Cuando desaparecieron los Beatles, Lennon escribió una de sus más bellas canciones, God, en la que al final se dice:

The dream is over

What can I say?

The dream is over

Yesterday

I was the dreamweaver

But now I’m reborn

I was the walrus

But now I’m John

And so, dear friends,

You’ll just have to carry on

The dream is over

Llama la atención la secuela de comentarios que últimamente deja la muerte de personalidades famosas en las redes sociales, como si hubiese un tiempo de “grandes creadores” que al morir nos dejan en una época más vacía, donde escasea el talento y la genialidad de antes; vana ilusión de quienes pusieron esos altares en su juventud, sobre los que se desangran ahora sus estrellas moribundas. Sencillamente, estas personas perdieron su capacidad de adorar ídolos, y con esos muertos termina su juventud. Eso es todo. Pero el estado de humanidad es altamente creativo, y siguen surgiendo nuevas personalidades, nuevos “símbolos de proyección” que impactan en los adolescentes y jóvenes de nuestro tiempo, cuya trascendencia cultural escapa a nuestra comprensión.

Esa debilidad exquisita

Pero, ¿quiénes son esas estrellas en realidad?

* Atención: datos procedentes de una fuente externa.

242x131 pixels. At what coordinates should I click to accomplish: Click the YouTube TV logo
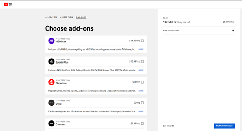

Me arriesgo a decir: personas que necesitan crear para saciar a su demonio interno, personas especialmente débiles, que no logran vivir una vida ordinaria porque les abruma una sensación de carencia solo llenada, transitoriamente, cuando crean. La creación es su necesidad. Un salto a la ensoñación. El tiempo ordinario se suspende y por un rato visitamos ese otro lado donde la obra se nutre de nuestras capacidades, se amamanta y luego nos desecha para irse a vivir una vida propia. El momento de dicha de un creador transcurre cuando alumbra una obra. Fuera de ese momento, se pierde, no sabe enrumbarse adecuadamente en la vida. Es por eso que muchos creadores afirman que hubiesen preferido tener vidas simples, satisfechas, y no tener que soportar a ese demonio interno que les exige continuamente una aventura interior.

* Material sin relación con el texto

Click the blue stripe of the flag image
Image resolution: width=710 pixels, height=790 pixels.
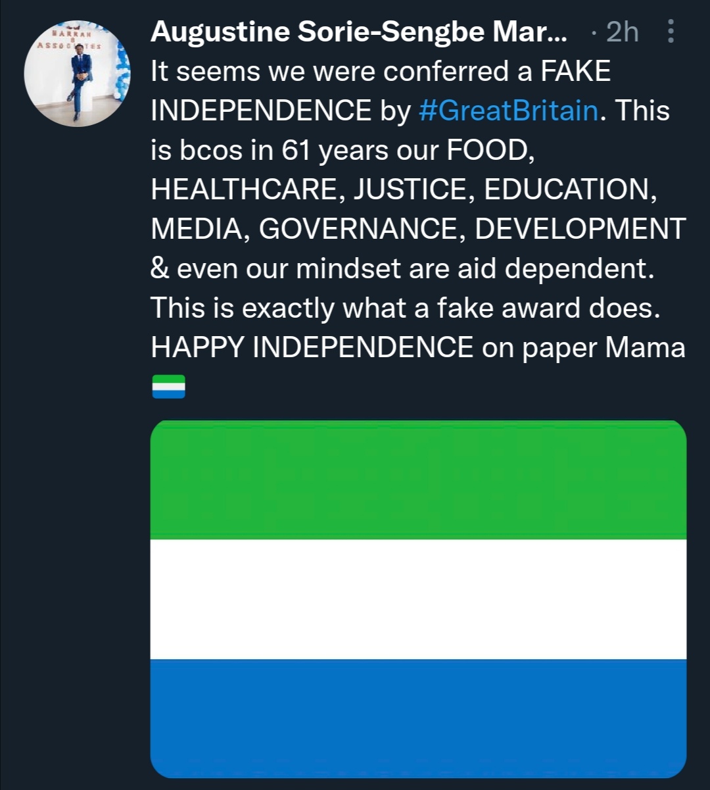point(418,717)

Desde este punto de vista, el artista destacado no es un ser superior, sino inferior, un ser humano venido a menos. ¡Qué ironía que termine siendo admirado por muchos que están mejor constituidos! Esa debilidad esencial es la que le da su fuerza, su poder o su don. Provoca una ligera sonrisa leer en la biografía de Lord Byron, escrita por Mauroise, cómo al morir el poeta, su doctor (acompañante en el buque donde fueron a combatir por la libertad de Grecia), extrajo su cerebro en la autopsia, para entender la genialidad de Byron. El tamaño de la masa encefálica le pareció notable al hombre de ciencia. Luego colocó el cerebro en un frasco y lo conservó para llevarlo a la Academia de Ciencias. ¿Vano intento de darle al genio una base biológica por el lado de un excedente, cuando la clave es, más bien, la simple carencia?

Dejémoslo en hipótesis y que cada quien saque sus propias conclusiones.